UK working parents can get up to £2,000/year per child (£4,000 for disabled children) towards childcare costs through Tax-Free Childcare.

  • For every £8 you pay in, the government adds £2
  • Available for children under 12 (or 17 if disabled)
  • Both parents must be working and earning at least £8,670/year
  • Apply at gov.uk/tax-free-childcare

Government-Funded Childcare Hours

  • All 3-4 year olds: 15 hours/week free (universal entitlement)
  • Working parents of 3-4 year olds: 30 hours/week free (must earn above minimum but below £100,000)
  • 2 year olds: 15 hours/week free (if eligible, expanding in 2025-26)
  • Under 2s: Funded hours expanding through 2025-2026

Check your eligibility at gov.uk/childcare-calculator.

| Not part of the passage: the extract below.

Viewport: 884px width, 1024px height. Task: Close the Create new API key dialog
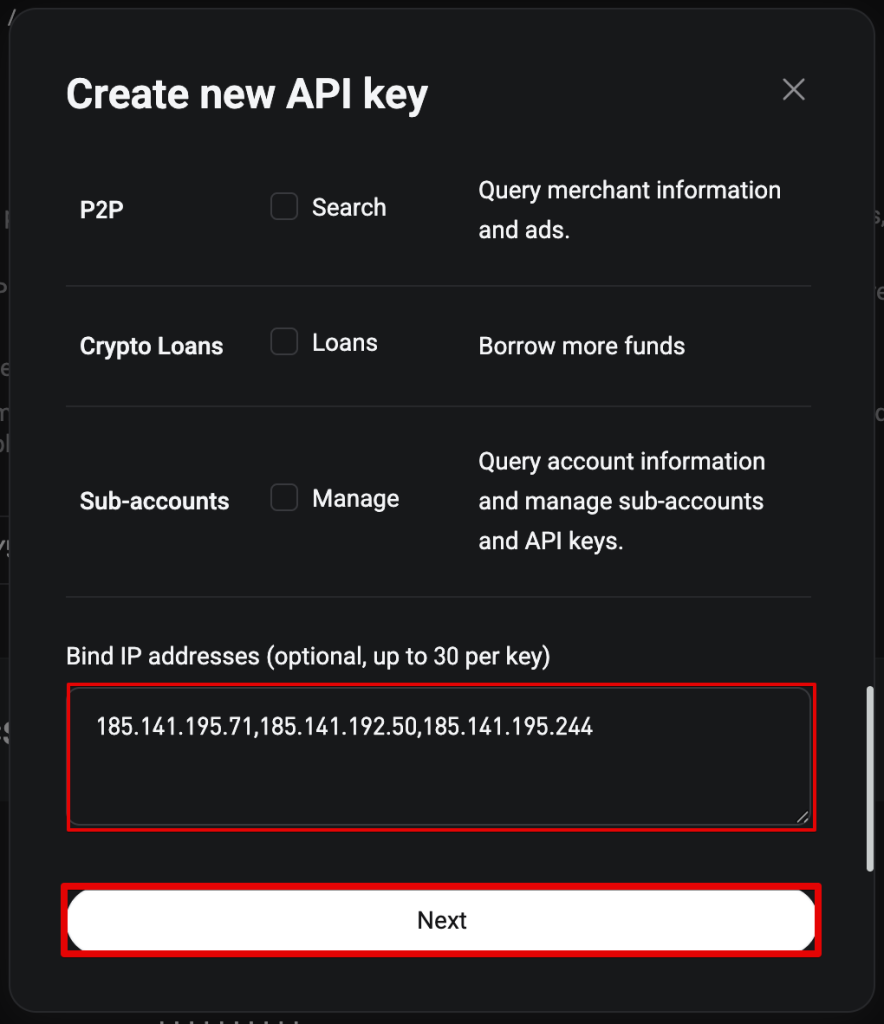(793, 89)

Working From Home Allowance

As a remote-working parent, don't forget:

  • Claim the £6/week HMRC working from home allowance (employed)
  • Or claim home office costs if self-employed
  • This applies regardless of parental status

Term-Time Working Patterns

Some parents negotiate term-time-only contracts or adjust their hours seasonally:

During term time (39 weeks):

  • Full working hours (35-40 hours/week)
  • Focused, productive schedule

During school holidays (13 weeks):

  • Reduced hours (15-20 hours/week)
  • Work during holiday club hours or early mornings/evenings
  • Use annual leave for some holiday weeks

Salary impact: A term-time contract typically pays the annual salary pro-rated. A £30,000 full-time equivalent might be £25,000-£27,000 on a term-time basis.

Who offers this: Schools, local government, some NHS roles, and increasingly, flexible remote employers.

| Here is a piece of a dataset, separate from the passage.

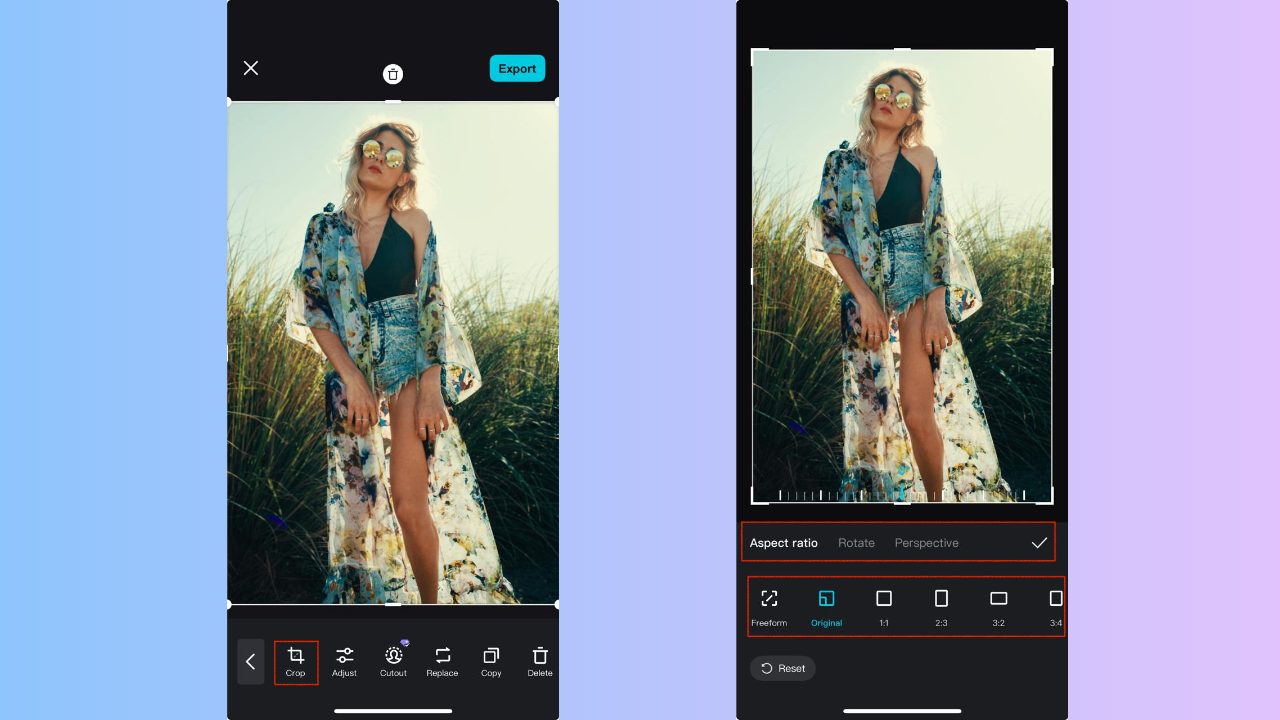
Task: Choose the 2:3 aspect ratio
Action: point(941,606)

Self-Employment as a Parent

Freelancing and self-employment offer maximum flexibility but require discipline:

Advantages:

  • Complete control over your schedule
  • Work around school hours naturally
  • Scale up or down as children grow
  • No need to negotiate with an employer

Challenges:

  • Income is variable, especially initially
  • No sick pay, holiday pay, or maternity/paternity pay
  • You need to be self-disciplined with limited time
  • Combining childcare and client work during holidays is tough

Best freelance roles for parents:

  • Virtual assistant
  • Bookkeeper
  • Content writer / copywriter
  • Social media manager
  • Web designer
  • Online tutor

The Guilt Factor

Every remote-working parent experiences guilt. Guilt for working when the kids want attention. Guilt for not working when the to-do list is growing. Guilt for not being "enough" in either role.

Things that help:

  • Define "enough." Not perfect. Enough. Set realistic expectations for work output and parenting quality
  • Be present when you're with your kids. Put your phone away. Close the laptop
  • Be focused when you're working. Don't half-work while half-watching children
  • Talk to other remote-working parents. You'll realise everyone struggles with the same things
  • Remember that your children see you working from home. That's a powerful model of adult life that office-based parents can't provide

Making It Work: The Essentials

  1. Childcare during working hours (non-negotiable for under-5s)
  2. A dedicated workspace with a door that closes
  3. Defined working hours that your family knows and respects
  4. An employer or clients who support flexibility
  5. Self-compassion when things don't go perfectly

Remote work as a parent isn't a miracle solution. It's a better solution. Less commuting, more flexibility, more time at home. But it still requires planning, boundaries, and honest conversations about what's achievable.

Get the structure right, and it works. Not perfectly, but well enough. And for most parents, "well enough" is a significant upgrade.